◆ **Problem**:
Please set out the material starting at the line containing "At what coordinates" and ending at the line containing "click(x=229, y=126)", both included, as a JSON list of strings with one string per line and no blank lines. Leave out the pictures.

◆ **Data provided**:
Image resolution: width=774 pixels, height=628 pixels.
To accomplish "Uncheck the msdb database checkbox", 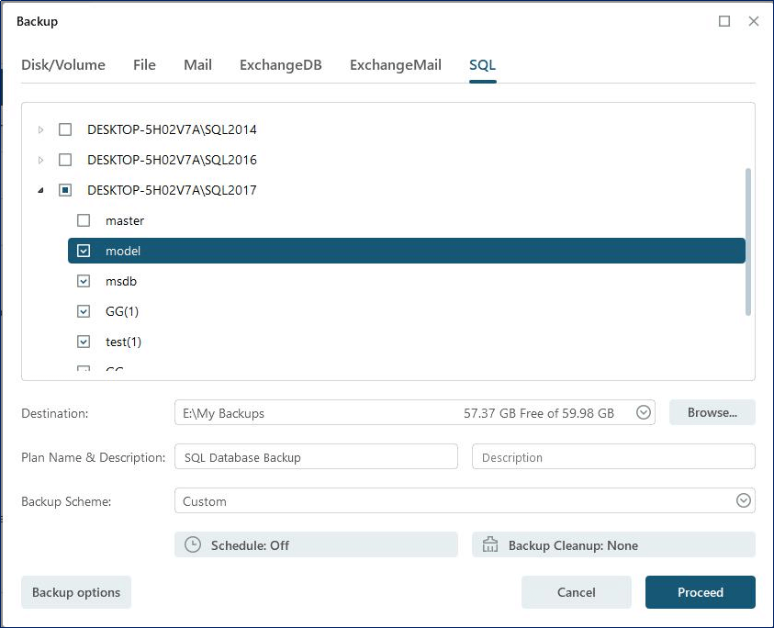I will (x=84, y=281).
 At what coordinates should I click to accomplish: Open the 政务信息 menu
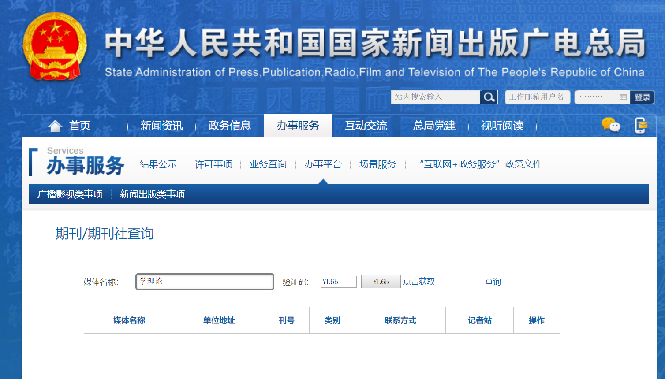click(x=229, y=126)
==
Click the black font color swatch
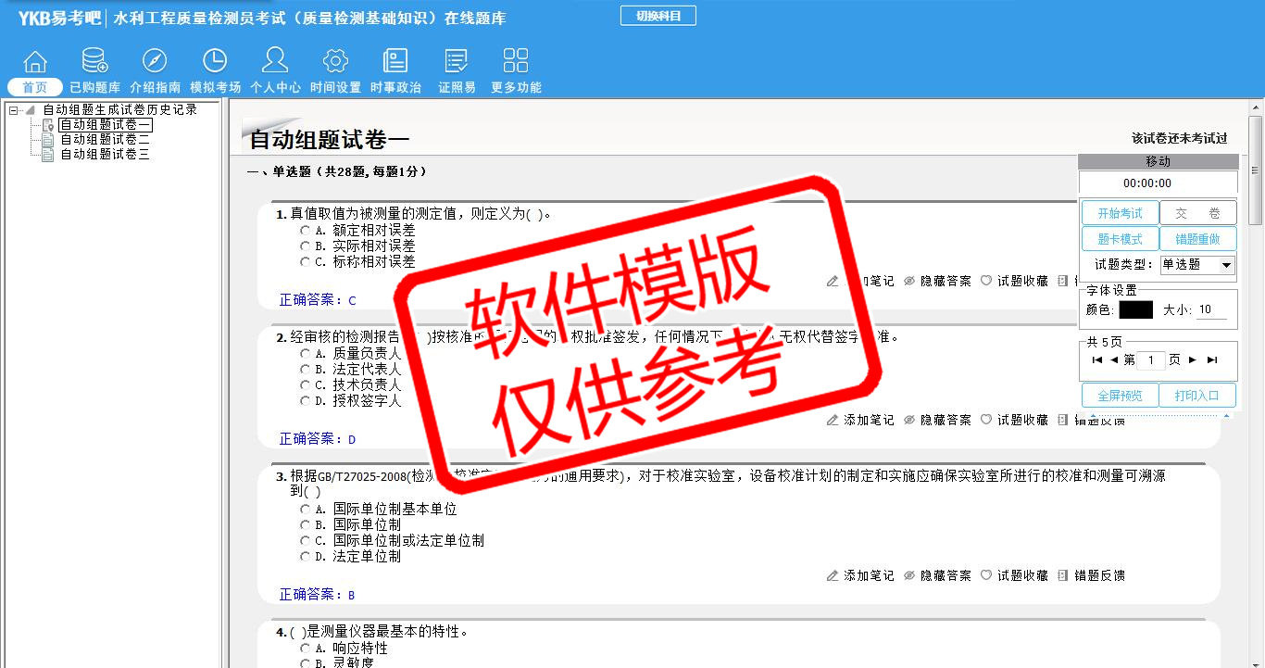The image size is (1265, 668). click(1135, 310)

◆ **Result of the exercise**:
[
  " At what coordinates should I click to accomplish: Open the 政务信息 menu",
  "click(x=229, y=126)"
]